The Food Innovation Hubs will focus on digital agriculture, which is receiving a lot of attention these days, but also on innovations in regenerative farming and agro-ecological solutions. It will look at several modern and traditional models to address climate resilience besides looking at upcoming innovations in carbon offsets, which if implemented well can prove critical to providing financial incentives to the farmers to grow more sustainably.
“The carbon credit market is becoming big globally and India can benefit with a well thought out execution plan. There are firms which are already in India and others that want to come and start business operations that aim to pass on the benefits of protecting ecosystem services to farmers,” the WEF India Food Innovation Hub official said.
Other innovations that are on the horizon include the usage of targeted soil and crop management through drones and spraying of bio-chemicals on fresh produce that may enhance shelf life and thus arrest food loss, both of which are conducive to the environment and support nutrition and health in the long term, she said.
The initiative aims to facilitate pilot projects to validate and test innovations, particularly by agtech companies, and support them in achieving scale and amplification in the future, Warrik said.
The Madhya Pradesh government has taken up several initiatives on food and agriculture and all are fed into a bigger strategy. “The implementing models have been initiated in Madhya Pradesh and Telangana (through Saagu Bagu).
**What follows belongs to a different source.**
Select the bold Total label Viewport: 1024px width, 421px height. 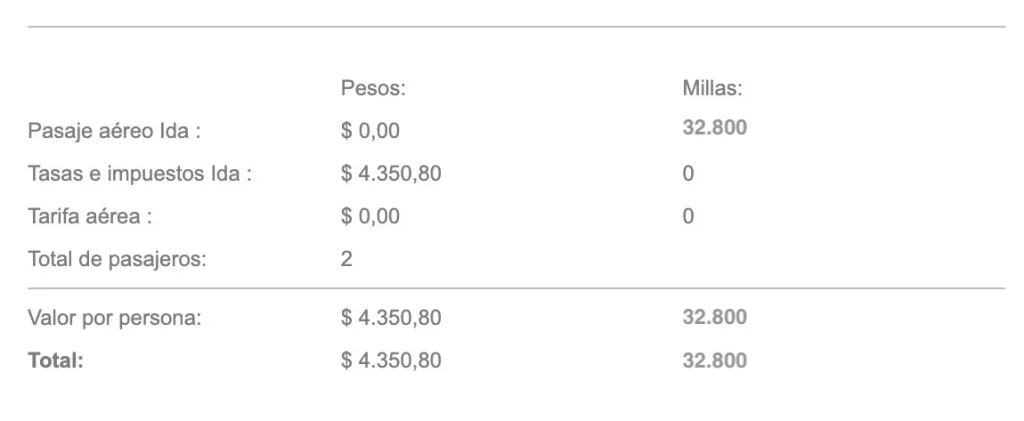[56, 361]
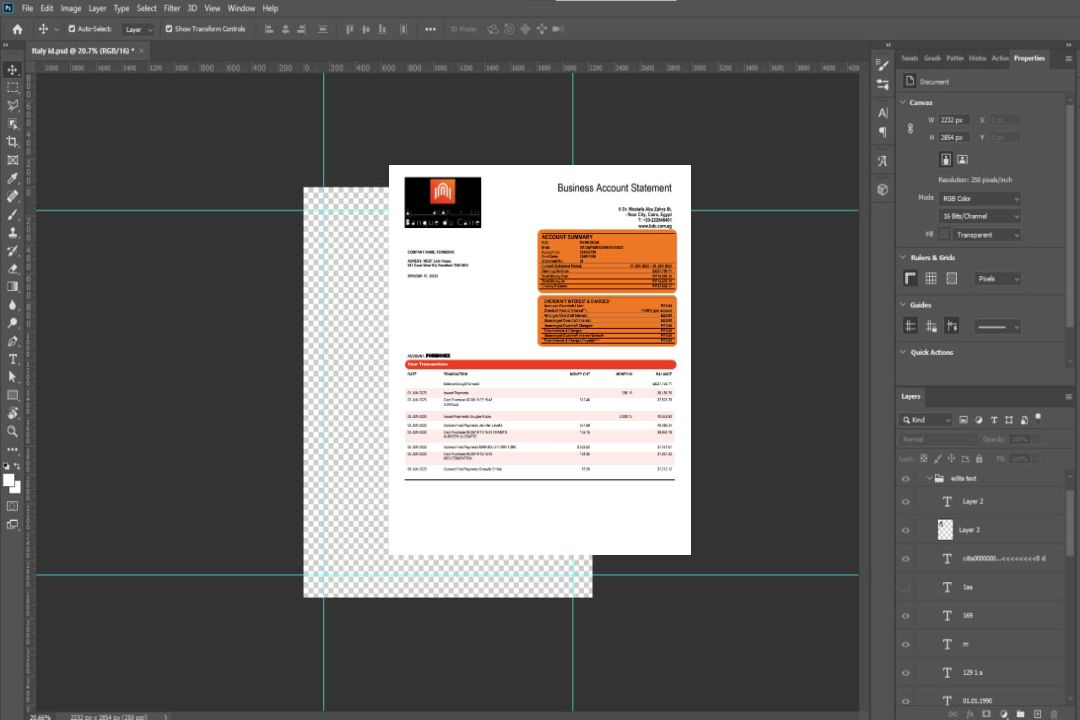Click the create new layer icon

(x=1037, y=713)
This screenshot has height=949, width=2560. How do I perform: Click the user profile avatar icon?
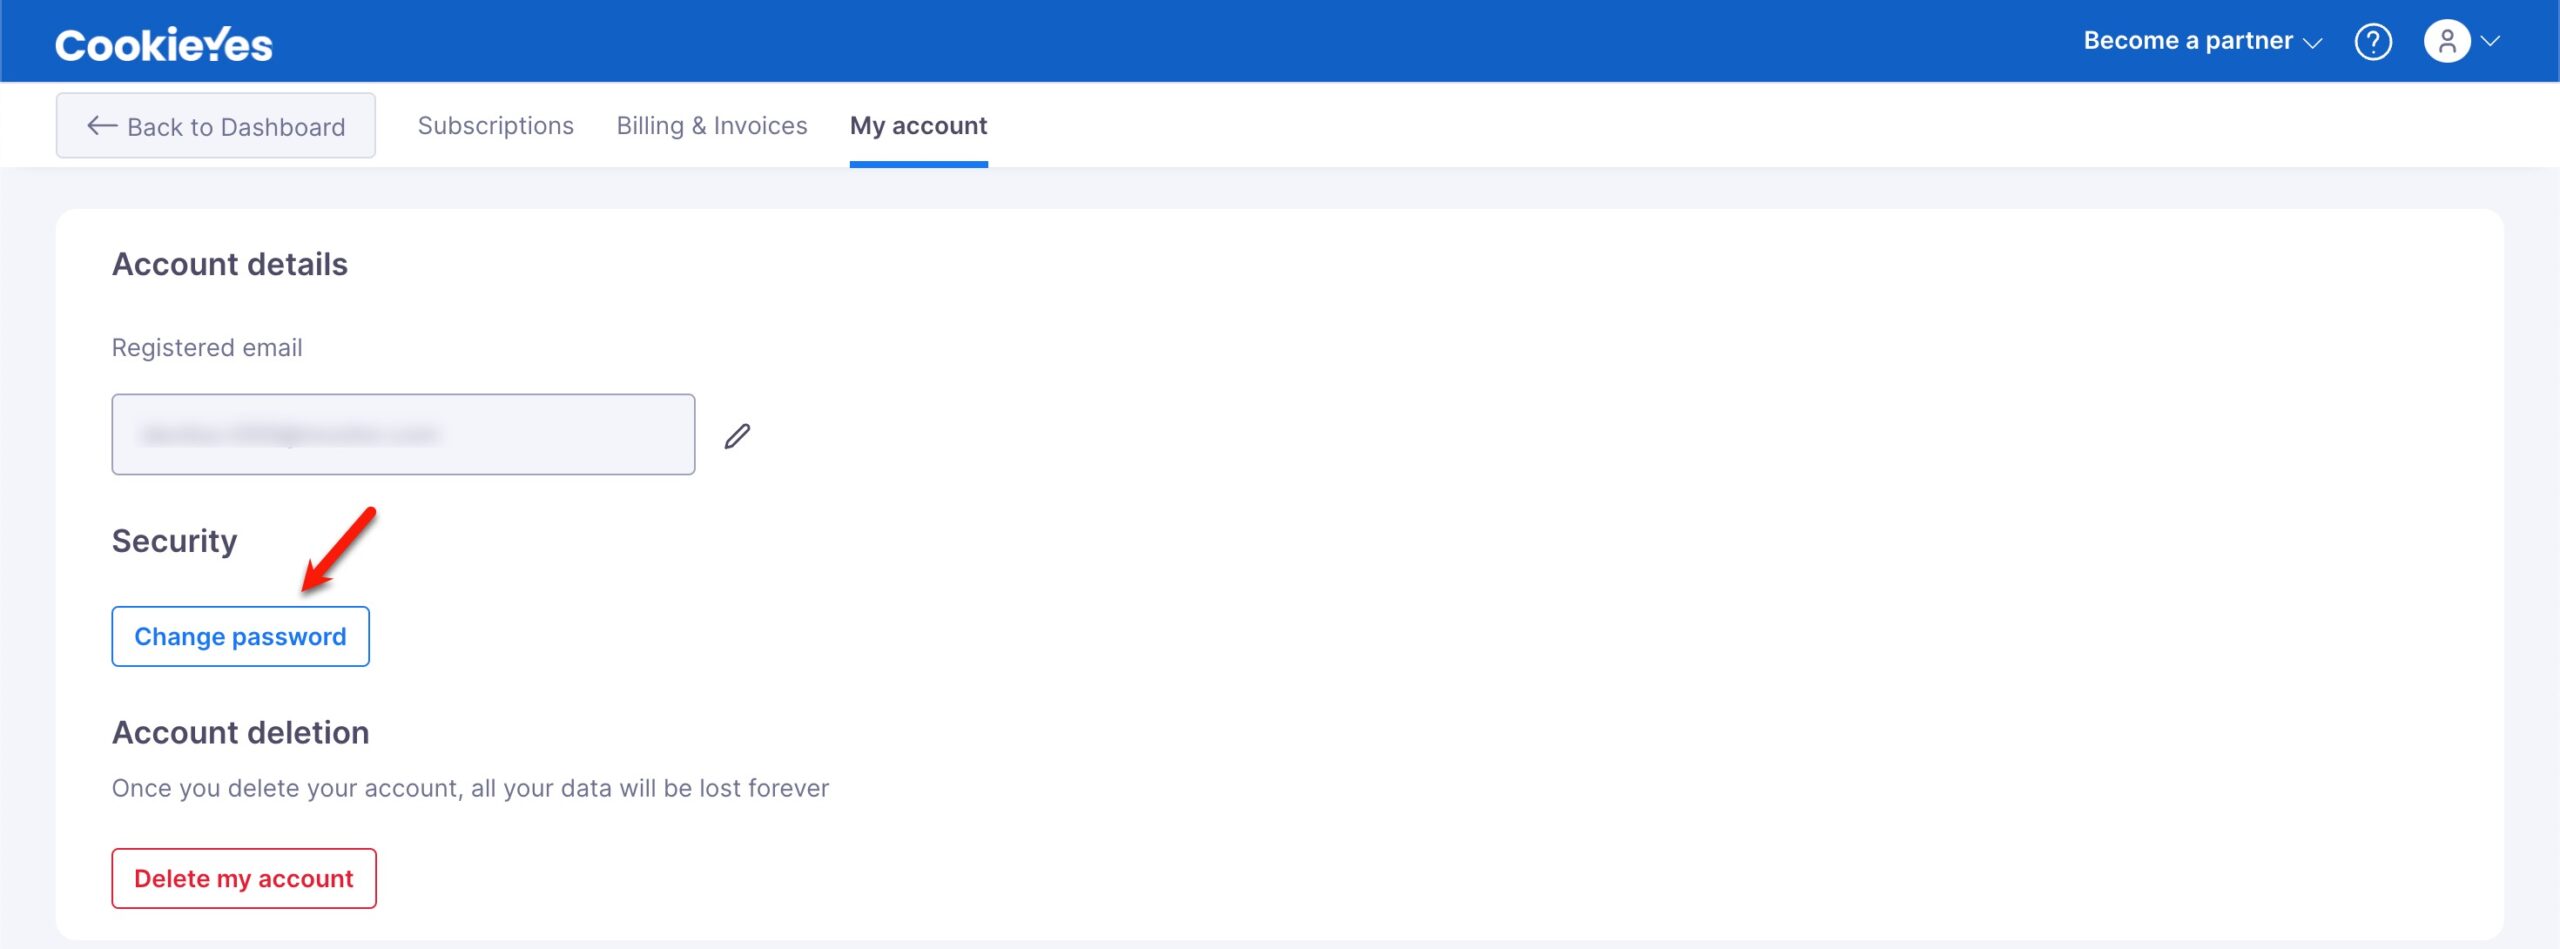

Madhya Pradesh has received the title of Most Improved Big State in Agriculture at the State of States Conclave in 2021 for the fourth year in a row. It is a frontrunner and is keen on proving the concept and taking innovations forward,” the WEF official said.
In India, philanthropic funds are also coming forward to take part in these projects. “These funds are looking to unlock the PPPs by providing initial funding, particularly in achieving proof of concepts. Philanthropic partners are an integral part of initiating and accelerating ecosystem transformation,” Warrik said.
Once India’s Food Innovation Hub builds a solid case, WEF would look at extending its work to Odisha, Bihar, Uttar Pradesh, and Meghalaya, she said.